— Given data —
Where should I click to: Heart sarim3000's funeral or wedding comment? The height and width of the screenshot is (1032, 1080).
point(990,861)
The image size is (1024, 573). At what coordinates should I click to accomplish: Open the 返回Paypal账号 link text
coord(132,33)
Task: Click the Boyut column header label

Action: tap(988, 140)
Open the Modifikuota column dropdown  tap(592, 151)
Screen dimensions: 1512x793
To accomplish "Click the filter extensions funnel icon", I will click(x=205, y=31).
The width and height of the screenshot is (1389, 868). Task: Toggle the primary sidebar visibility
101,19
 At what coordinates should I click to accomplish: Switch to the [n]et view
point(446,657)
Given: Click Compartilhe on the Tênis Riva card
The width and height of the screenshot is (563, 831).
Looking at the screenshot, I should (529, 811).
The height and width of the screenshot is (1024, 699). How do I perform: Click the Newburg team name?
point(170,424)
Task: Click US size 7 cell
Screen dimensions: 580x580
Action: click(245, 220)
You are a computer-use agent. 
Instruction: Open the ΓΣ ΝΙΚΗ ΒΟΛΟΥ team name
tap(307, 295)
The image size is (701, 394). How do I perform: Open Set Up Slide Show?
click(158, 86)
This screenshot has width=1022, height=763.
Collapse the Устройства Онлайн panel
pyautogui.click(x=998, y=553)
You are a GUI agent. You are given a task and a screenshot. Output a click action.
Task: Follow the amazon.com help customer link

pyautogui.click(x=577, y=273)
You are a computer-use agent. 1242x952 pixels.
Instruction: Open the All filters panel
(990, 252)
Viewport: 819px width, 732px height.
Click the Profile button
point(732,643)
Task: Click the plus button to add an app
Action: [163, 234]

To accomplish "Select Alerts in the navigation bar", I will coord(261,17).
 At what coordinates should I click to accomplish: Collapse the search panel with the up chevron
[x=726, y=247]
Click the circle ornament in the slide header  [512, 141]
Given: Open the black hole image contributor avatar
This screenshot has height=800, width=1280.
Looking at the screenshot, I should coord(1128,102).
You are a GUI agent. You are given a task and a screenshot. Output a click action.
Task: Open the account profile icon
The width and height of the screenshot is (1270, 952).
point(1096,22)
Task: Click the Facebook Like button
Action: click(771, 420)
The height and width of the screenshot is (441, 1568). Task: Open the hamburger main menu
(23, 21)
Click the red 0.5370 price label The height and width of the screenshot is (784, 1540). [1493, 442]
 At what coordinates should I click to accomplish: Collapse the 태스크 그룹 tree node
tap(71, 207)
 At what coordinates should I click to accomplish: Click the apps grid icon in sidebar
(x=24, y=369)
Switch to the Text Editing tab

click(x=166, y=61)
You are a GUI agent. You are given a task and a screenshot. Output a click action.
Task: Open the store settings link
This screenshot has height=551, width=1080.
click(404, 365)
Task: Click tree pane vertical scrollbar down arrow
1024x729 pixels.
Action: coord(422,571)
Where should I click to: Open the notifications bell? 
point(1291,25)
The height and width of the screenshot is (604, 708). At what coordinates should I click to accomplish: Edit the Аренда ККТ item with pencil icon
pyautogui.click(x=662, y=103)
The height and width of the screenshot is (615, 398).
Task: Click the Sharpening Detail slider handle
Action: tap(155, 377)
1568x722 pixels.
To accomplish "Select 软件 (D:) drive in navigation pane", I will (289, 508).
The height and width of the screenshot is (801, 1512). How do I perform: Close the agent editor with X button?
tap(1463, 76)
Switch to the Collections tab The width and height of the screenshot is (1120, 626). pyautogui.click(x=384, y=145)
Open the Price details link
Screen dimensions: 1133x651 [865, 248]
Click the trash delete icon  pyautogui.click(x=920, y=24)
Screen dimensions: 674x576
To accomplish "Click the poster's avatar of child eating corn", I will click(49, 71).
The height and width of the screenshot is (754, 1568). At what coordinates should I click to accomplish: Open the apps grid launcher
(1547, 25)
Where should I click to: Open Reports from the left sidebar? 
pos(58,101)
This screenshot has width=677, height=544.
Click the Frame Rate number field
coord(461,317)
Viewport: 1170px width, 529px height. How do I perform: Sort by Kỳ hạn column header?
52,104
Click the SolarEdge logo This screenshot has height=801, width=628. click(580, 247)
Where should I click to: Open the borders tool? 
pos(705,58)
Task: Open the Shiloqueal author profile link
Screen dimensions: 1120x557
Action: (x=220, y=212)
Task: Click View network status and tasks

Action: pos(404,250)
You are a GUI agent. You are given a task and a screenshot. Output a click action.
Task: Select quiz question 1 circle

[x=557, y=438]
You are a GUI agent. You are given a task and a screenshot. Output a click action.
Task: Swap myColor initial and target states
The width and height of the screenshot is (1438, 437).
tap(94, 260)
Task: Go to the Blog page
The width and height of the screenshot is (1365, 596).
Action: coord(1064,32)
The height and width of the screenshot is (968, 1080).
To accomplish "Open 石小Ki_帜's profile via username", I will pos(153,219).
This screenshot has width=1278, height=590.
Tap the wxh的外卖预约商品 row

— Directions —
All lines from the one that contains "This screenshot has width=1278, height=590." to the last line above must be given again exactly, with both included and nothing added.

— Response —
This screenshot has width=1278, height=590.
Tap the wxh的外卖预约商品 row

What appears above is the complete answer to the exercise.